ARLINGTON, Va. -- November 26, 2012

AvalonBay Communities, Inc. (NYSE: AVB) announced today that it has commenced
an underwritten public offering of 14,500,000 shares of its common stock. The
Company expects to grant the underwriters a 30-day option to purchase up to
2,175,000 additional shares of common stock.

The Company expects to use the net proceeds from the offering to repay a
portion of the debt that the Company will assume in connection with its
previously announced pending acquisition of certain assets of Archstone
Enterprise LP from Lehman Brothers Holdings Inc. (the “Archstone
Acquisition”), to fund the cash consideration due in connection with the
Archstone Acquisition, and to fund the fees, costs and expenses related
thereto. If the Archstone Acquisition does not occur, the Company intends to
use the net proceeds from the offering for general corporate purposes.
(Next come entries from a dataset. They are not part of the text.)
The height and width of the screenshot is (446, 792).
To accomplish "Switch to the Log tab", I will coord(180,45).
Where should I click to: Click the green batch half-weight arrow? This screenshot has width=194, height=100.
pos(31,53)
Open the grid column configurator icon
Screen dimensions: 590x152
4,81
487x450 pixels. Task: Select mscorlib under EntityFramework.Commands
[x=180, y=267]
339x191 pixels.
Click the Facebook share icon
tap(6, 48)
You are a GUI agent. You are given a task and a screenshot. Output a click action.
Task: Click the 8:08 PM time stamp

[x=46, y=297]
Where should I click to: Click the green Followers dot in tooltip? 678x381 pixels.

The offering is being made pursuant to an automatic shelf registration
statement that became effective upon filing with the Securities and Exchange
Commission on February 27, 2012. Goldman, Sachs & Co. is acting as lead
book-running manager for the offering. A copy of the preliminary prospectus
supplement and prospectus relating to these securities may be obtained by
contacting Goldman, Sachs & Co., 200 West Street, New York, New York 10282,
Attn: Prospectus Department or by calling toll-free 1-866-471-2526.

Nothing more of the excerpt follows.